Backup prerequisites
Ensure the following prerequisites are met before initiating backups:
Ensure you have the db_owner role to enable CDC on your database and tables by default.
You can enable CDC manually on your database and tables by running scripts on your database. For more information, see Enable CDC on database and tables.
Set the following parameters for capture and cleanup jobs on your database:
Capture jobs:
EXEC sys.sp_cdc_change_job @job_type = 'capture', @maxtrans = 5000, @maxscans = 100, @continuous = 1, @pollinginterval = 5;
Cleanup jobs:
EXEC sys.sp_cdc_change_job @job_type = 'cleanup', @retention = 1440, @threshold = 50000;
Notes:
The default value of the retention parameter is 1 day.
You can change the value of the threshold parameter based on the performance.
The maximum supported CDC capture job polling interval is 3 hours.

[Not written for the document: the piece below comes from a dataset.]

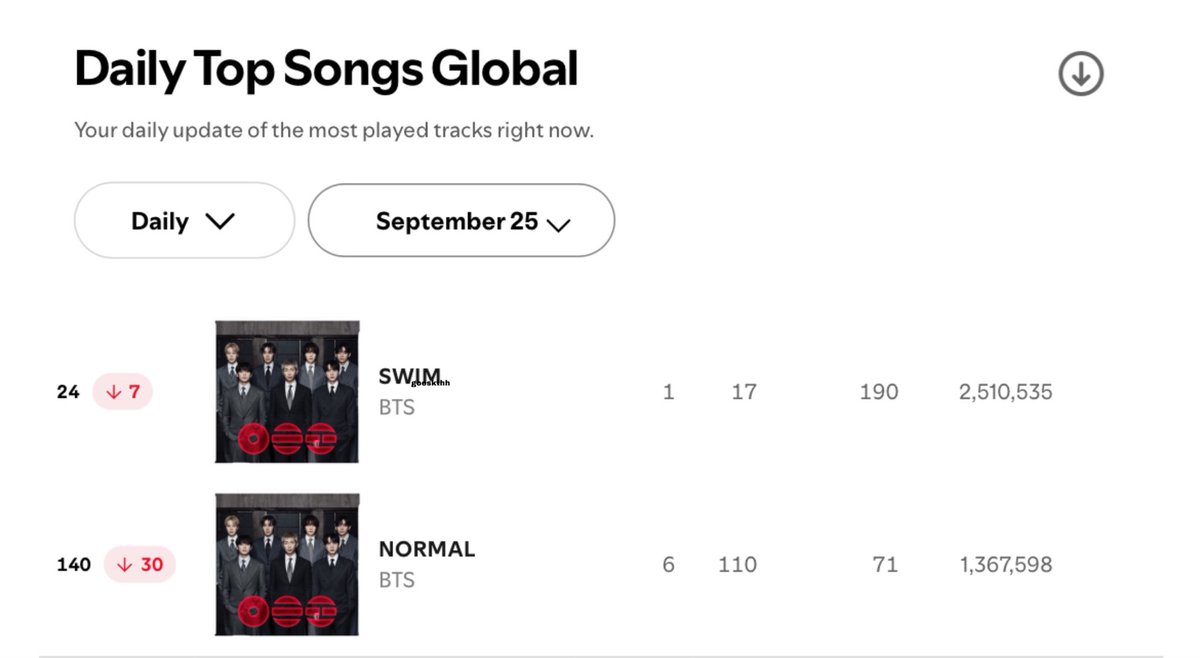Click the 2,510,535 streams value for SWIM
The width and height of the screenshot is (1200, 658).
(x=1006, y=392)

The CDC capture job polling interval must not exceed one-third of the backup expiry window.
If you are backing up a restored database, make sure you do not change it’s authentication type before backup as it may lead to failure of the backup.
Enable CDC on database and tables
Run the following T-SQL commands to enable CDC for your database and tables. Make sure you have the db_owner role.
Enable CDC for database:
EXEC sys.sp_cdc_enable_db;
Enable CDC for all tables:
DECLARE @TableName VARCHAR(100)
DECLARE @TableSchema VARCHAR(100)
DECLARE CDC_Cursor CURSOR FOR
SELECT *
FROM (
SELECT Name,SCHEMA_NAME(schema_id) AS TableSchema
FROM sys.objects
WHERE type = 'u'
AND is_ms_shipped <> 1
AND LOWER(SCHEMA_NAME(schema_id)) not in ('cdc','sys','guest','information_schema')
) CDC
OPEN CDC_Cursor
FETCH NEXT FROM CDC_Cursor INTO @TableName,@TableSchema
WHILE @@FETCH_STATUS = 0
BEGIN
DECLARE @SQL NVARCHAR(1000)
DECLARE @CDC_Status TINYINT
SET @CDC_Status=(SELECT COUNT(*)
FROM cdc.change_tables
WHERE Source_object_id = OBJECT_ID(@TableSchema+'.'+@TableName))

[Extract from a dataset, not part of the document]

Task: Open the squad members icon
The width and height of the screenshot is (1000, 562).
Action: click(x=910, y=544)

--IF CDC Already Enabled on Table , Print Message
IF @CDC_Status = 1
PRINT 'CDC is already enabled on ' +@TableSchema+'.'+@TableName
+ ' Table'
--IF CDC is not enabled on Table, Enable CDC and Print Message
IF @CDC_Status <> 1
BEGIN
SET @SQL='EXEC sys.sp_cdc_enable_table
@source_schema = '''+@TableSchema+''',
@source_name = ''' + @TableName
+ ''',
@role_name = null;'
EXEC sp_executesql @SQL
PRINT 'CDC enabled on ' +@TableSchema+'.'+ @TableName
+ ' Table successfully'
END
FETCH NEXT FROM CDC_Cursor INTO @TableName,@TableSchema
END
CLOSE CDC_Cursor
DEALLOCATE CDC_Cursor
Azure SQL Database prerequisites
For Azure SQL Database, a vnet rule should be applied to Azure SQL Database for spawning the Druva's Quantum Bridge in the same subnet. Also, while creating a vnet in Azure Console, do one of the following:
Add
Microsoft.SQL Serviceendpoint.
On the SQL server > Networking page, select the Allow Azure services and resources to access this server checkbox and click Save.
Azure SQL managed instance prerequisites
For Azure SQL managed instance ensure that the vnet used for the managed instance has a default subnet to spawn the Druva's Quantum Bridge. The subnet attached to the managed instance is delegated and hence can't be used for Druva's Quantum Bridge.
SQL server on VM prerequisites
For SQL server on VM, ensure the following:
SQL Server and SQL Server Agent services are running.
Port 1434 is open and the SQL Browser service is running.
To connect to instances other than the default instance, make sure the ports on which these instances are running, are opened on firewall. For more information, see Configuring Named Instances in Azure SQL VM.
Make sure the host name does not end with '-', else the backup will fail.
Important: Databases that do not have the aforementioned configurations will either be skipped from the backup or might fail.